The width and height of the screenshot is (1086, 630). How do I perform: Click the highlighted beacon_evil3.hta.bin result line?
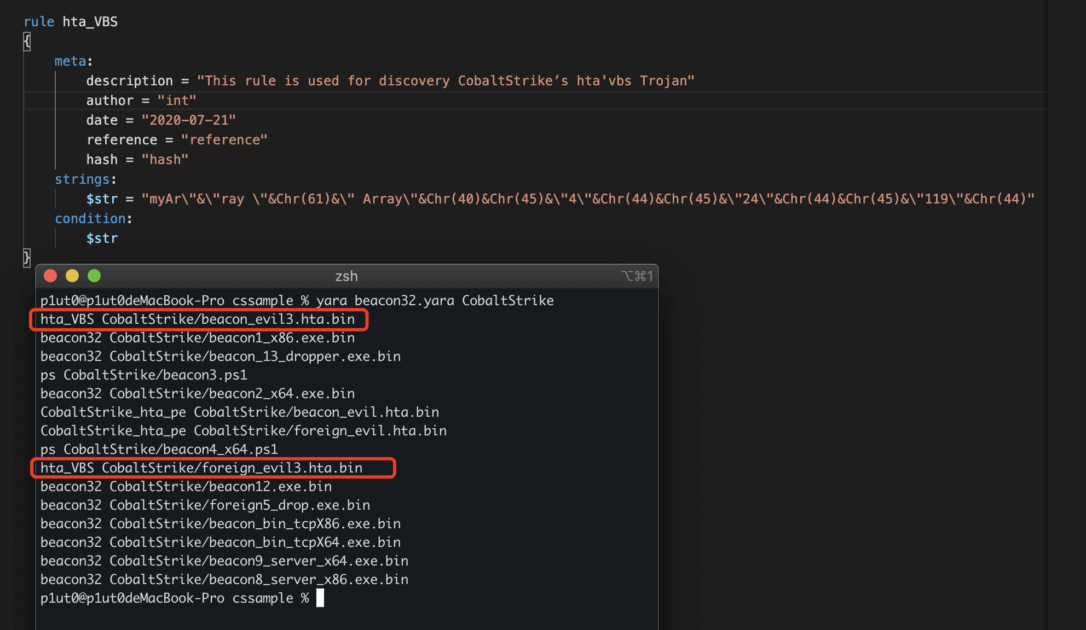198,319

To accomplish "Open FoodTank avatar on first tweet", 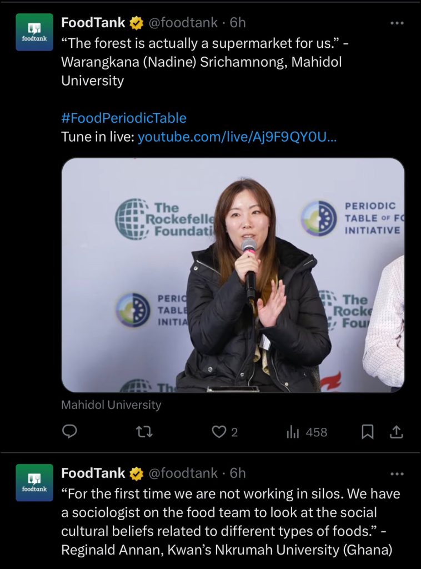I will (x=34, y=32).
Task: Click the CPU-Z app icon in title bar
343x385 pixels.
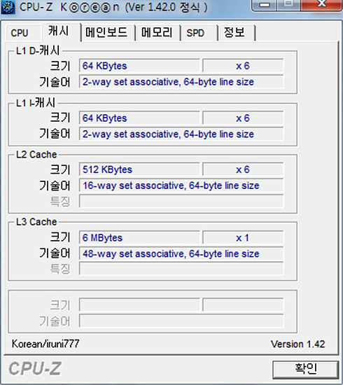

====================

▸ ЧТО НУЖНО СДЕЛАТЬ: Оформите в виде нумерованного списка строки записей, начиная со строки, содержащей «Task: Click the CPU-Z app icon in title bar», и до конца записей включительно. Пустые строки пропустите, изображения в ответ не включайте.

▸ ОТВЕТ К ЗАДАНИЮ:
1. Task: Click the CPU-Z app icon in title bar
2. 343x385 pixels.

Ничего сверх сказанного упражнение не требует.